What you have to do ▸ Look through the data below. Show each line where the string "Fatima" occurs.

Stored items ▸

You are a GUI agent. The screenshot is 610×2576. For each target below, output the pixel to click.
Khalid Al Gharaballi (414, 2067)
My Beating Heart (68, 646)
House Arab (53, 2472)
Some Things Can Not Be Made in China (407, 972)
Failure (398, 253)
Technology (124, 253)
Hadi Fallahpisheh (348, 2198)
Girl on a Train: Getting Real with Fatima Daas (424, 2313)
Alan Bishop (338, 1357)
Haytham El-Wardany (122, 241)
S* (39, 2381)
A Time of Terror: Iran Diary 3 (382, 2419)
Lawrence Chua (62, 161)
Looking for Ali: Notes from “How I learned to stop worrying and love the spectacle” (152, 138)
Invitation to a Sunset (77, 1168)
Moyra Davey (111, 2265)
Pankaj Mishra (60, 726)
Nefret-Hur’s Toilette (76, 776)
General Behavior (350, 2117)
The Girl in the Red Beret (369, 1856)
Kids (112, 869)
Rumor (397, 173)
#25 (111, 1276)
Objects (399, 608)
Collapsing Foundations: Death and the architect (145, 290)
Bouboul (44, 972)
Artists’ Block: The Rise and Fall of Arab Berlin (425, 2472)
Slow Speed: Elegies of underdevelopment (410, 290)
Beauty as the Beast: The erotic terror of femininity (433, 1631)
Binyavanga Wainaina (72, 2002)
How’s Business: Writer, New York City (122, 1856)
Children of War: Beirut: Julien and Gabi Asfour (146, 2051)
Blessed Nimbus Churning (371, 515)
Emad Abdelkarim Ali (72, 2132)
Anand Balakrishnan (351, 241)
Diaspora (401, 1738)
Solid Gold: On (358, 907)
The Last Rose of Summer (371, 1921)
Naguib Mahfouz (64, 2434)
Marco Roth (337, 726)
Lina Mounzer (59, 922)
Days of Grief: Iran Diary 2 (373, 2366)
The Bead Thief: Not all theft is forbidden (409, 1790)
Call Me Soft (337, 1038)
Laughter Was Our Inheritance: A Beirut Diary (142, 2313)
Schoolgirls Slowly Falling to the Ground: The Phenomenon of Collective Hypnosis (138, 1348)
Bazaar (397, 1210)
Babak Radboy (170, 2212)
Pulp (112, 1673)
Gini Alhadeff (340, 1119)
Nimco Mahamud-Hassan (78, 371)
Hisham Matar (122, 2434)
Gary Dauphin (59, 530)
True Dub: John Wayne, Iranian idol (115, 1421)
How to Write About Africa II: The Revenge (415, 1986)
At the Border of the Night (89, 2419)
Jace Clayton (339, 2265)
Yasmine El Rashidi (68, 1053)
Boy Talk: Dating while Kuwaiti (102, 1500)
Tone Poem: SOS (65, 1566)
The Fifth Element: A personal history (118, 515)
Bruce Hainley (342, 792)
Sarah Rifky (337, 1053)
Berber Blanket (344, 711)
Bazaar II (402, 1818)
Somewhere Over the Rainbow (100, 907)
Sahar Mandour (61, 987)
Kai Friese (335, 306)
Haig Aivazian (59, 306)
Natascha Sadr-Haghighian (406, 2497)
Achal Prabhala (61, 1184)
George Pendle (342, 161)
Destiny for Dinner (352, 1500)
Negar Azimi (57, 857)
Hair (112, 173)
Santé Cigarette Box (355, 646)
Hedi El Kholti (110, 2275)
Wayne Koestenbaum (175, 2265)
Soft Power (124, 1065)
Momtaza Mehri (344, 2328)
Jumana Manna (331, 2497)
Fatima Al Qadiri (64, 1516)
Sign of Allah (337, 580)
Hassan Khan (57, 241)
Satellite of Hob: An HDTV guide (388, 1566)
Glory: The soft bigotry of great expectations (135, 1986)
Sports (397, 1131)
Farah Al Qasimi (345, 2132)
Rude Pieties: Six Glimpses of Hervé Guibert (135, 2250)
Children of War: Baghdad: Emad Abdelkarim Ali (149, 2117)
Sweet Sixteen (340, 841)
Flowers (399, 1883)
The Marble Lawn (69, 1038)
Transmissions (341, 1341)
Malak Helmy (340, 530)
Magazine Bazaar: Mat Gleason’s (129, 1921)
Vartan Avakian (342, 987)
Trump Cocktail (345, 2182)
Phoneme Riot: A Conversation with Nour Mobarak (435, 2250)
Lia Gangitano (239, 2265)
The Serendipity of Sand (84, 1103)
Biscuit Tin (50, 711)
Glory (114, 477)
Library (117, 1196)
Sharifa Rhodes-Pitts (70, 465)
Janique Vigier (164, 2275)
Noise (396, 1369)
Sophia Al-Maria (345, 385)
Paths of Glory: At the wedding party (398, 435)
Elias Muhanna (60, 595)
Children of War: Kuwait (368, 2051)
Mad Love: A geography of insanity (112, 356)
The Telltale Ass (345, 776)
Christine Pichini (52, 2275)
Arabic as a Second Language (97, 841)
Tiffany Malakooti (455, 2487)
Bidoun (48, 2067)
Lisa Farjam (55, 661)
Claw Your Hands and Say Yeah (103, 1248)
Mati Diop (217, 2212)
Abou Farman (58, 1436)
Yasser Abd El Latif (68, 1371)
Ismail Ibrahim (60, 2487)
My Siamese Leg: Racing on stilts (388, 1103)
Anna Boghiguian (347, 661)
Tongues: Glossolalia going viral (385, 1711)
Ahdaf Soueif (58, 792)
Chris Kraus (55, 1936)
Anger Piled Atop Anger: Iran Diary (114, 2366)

Your solution ▸
Girl on a Train: Getting Real with Fatima Daas (424, 2313)
Fatima Al Qadiri (64, 1516)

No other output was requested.